There’s probably a good reason for limiting people being outside - maybe to limit congestion on public transport which isn’t technically a gathering but was a major problem over the past few days?
> by having a non-essential stroll-about in the park
Which is still allowed:
> That is why people will only be allowed to leave their home for the following very limited purposes: [...] one form of exercise a day - for example a run, walk, or cycle - alone or with members of your household
True, But I'm specifically referring to the mass gatherings and stroll-abouts with more than two people over the weekend in the UK and not about today, which is still allowed unless it is by yourself [0].
It's unlikely that you would catch coronavirus outdoors. The media has worked itself into quite a hysteria by assuming that the radius you would need to stay away from other people when outdoors is the same as the radius you would need to stay away from other people in a confined space.
What about walking pets (dogs and horses mainly I assume)?
California's rules are interesting (well Santa Clara but I believe they are mostly the same). Some points that caught my attention:
- explicit exceptions for visiting elderly or other relatives who need help
- explicit permission to exercise pets including visiting homes where pets are alone
- home construction is exempt, with a meaningless request for low income housing. While SC has a serious housing shortage and low income housing is crucial, the latter is not going to change in a few weeks while its mention might piss off (ahem) certain people unnecessarily. Also I notice Palo Alto's building permit office is shut.
- you're encouraged to go hiking but not to ride a bike, scooter etc in case you end up in the hospital. As there are hardly any cars on the road I'm not sure if this restriction is really worth it.
When I walk the dog in the middle of the day I see more people than usual as they are stuck at home. Dogs seem pretty happy. Driveways are full of course.
It's frustrating because we would have been fine without this if people weren't choosing to be selfish jerks. Honestly I feel the people taking holidays by the seaside and congregating in parks should have been arrested for reckless endangerment.

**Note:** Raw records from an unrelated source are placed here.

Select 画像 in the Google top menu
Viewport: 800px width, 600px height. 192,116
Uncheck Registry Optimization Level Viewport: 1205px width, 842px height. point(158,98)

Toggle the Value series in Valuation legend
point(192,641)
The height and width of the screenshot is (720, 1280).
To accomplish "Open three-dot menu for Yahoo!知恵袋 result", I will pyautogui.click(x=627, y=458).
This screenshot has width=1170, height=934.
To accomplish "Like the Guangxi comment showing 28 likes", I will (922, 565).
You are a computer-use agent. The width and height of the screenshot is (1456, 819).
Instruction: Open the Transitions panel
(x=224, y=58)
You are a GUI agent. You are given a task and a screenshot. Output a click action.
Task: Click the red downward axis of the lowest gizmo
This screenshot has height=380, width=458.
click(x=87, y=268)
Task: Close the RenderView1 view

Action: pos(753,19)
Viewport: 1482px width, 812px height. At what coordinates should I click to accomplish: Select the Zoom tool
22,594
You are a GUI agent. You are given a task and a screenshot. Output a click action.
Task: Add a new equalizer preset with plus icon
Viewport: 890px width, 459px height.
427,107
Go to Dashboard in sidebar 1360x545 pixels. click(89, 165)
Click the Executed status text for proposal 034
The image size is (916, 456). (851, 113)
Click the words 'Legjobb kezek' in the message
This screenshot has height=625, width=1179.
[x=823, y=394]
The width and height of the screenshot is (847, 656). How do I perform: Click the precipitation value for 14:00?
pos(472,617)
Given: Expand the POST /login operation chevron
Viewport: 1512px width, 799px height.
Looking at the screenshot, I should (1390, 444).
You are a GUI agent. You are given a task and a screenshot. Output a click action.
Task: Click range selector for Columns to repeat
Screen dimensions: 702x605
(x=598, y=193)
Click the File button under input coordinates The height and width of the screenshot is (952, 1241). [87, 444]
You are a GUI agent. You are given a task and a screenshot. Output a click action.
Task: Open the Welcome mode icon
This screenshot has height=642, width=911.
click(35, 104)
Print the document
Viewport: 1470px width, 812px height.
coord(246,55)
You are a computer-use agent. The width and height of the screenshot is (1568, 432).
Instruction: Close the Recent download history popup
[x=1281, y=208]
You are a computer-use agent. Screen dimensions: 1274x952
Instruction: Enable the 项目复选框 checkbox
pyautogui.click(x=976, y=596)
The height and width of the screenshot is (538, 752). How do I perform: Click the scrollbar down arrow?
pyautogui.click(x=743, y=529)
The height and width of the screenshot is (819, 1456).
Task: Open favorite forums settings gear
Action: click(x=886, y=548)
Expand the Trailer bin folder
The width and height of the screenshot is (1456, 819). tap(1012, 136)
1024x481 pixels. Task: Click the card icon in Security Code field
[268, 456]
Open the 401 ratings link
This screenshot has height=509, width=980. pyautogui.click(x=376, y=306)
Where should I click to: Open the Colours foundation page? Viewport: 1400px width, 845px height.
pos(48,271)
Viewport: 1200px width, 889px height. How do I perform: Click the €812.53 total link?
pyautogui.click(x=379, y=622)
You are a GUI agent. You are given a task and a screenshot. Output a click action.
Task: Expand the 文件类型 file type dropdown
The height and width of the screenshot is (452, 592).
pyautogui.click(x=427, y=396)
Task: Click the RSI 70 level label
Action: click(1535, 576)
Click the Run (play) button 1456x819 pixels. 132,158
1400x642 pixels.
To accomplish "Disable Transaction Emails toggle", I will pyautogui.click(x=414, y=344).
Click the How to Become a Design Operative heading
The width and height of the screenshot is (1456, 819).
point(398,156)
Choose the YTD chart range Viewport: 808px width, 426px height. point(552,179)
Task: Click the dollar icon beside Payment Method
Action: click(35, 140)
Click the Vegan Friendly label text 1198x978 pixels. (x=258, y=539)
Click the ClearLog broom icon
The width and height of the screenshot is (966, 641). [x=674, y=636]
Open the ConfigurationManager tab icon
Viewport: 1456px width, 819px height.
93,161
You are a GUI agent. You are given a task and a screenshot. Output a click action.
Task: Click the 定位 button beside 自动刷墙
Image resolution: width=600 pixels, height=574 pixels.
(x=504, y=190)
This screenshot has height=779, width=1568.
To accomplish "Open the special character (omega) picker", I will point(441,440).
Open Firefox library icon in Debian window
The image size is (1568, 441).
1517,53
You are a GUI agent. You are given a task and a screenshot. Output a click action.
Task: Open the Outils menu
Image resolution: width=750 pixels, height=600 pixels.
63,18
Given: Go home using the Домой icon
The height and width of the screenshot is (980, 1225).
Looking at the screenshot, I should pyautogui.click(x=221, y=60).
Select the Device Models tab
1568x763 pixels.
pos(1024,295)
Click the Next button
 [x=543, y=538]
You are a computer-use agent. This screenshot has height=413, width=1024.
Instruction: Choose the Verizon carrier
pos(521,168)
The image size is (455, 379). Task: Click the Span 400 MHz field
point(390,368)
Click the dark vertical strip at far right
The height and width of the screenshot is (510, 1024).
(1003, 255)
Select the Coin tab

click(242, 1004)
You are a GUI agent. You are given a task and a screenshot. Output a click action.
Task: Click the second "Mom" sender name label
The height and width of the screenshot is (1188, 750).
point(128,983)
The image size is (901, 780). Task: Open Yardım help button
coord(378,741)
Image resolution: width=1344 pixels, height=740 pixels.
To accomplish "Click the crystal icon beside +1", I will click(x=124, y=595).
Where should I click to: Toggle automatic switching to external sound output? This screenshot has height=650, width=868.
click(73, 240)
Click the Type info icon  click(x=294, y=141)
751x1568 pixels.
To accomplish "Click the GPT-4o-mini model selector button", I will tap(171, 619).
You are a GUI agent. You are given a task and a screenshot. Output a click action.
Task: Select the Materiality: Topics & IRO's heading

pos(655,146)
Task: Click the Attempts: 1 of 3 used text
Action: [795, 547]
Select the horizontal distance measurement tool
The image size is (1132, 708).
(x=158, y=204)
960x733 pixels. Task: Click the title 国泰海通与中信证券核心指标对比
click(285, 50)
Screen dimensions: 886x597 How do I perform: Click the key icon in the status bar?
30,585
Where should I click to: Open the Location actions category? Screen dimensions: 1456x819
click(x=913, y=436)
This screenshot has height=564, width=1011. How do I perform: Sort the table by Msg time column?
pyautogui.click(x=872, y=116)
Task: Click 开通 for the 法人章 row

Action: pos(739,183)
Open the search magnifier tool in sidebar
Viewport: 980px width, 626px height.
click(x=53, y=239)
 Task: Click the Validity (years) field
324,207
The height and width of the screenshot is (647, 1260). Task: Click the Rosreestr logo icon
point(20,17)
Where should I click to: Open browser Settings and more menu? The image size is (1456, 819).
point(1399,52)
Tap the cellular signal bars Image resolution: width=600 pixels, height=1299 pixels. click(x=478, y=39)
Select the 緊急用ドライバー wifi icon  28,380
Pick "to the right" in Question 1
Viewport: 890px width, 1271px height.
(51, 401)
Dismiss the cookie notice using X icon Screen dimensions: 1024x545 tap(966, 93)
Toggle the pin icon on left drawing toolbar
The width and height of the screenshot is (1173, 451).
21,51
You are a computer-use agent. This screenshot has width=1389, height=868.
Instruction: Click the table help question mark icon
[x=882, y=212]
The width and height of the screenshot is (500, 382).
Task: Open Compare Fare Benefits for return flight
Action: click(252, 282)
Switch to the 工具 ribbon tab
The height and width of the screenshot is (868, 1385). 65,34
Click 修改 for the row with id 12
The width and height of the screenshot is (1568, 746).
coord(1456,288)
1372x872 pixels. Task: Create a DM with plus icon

Unless you’re in an essential job that can’t be done remotely, no, you shouldn’t. Good luck to anyone trying to fire an employee for refusing to break the law.
Tooling/services/maintenance/engineering services for construction/building/printers etc (very little for the food industry, but some small things). Also, boss is a dick.
Worst thing is. I have to move flat in two weeks. Don't know if will be able to move? or even get the keys? or get the inventory done?
Out of all the government measures, in any country. There is nothing about extending letting contracts or freezing rents.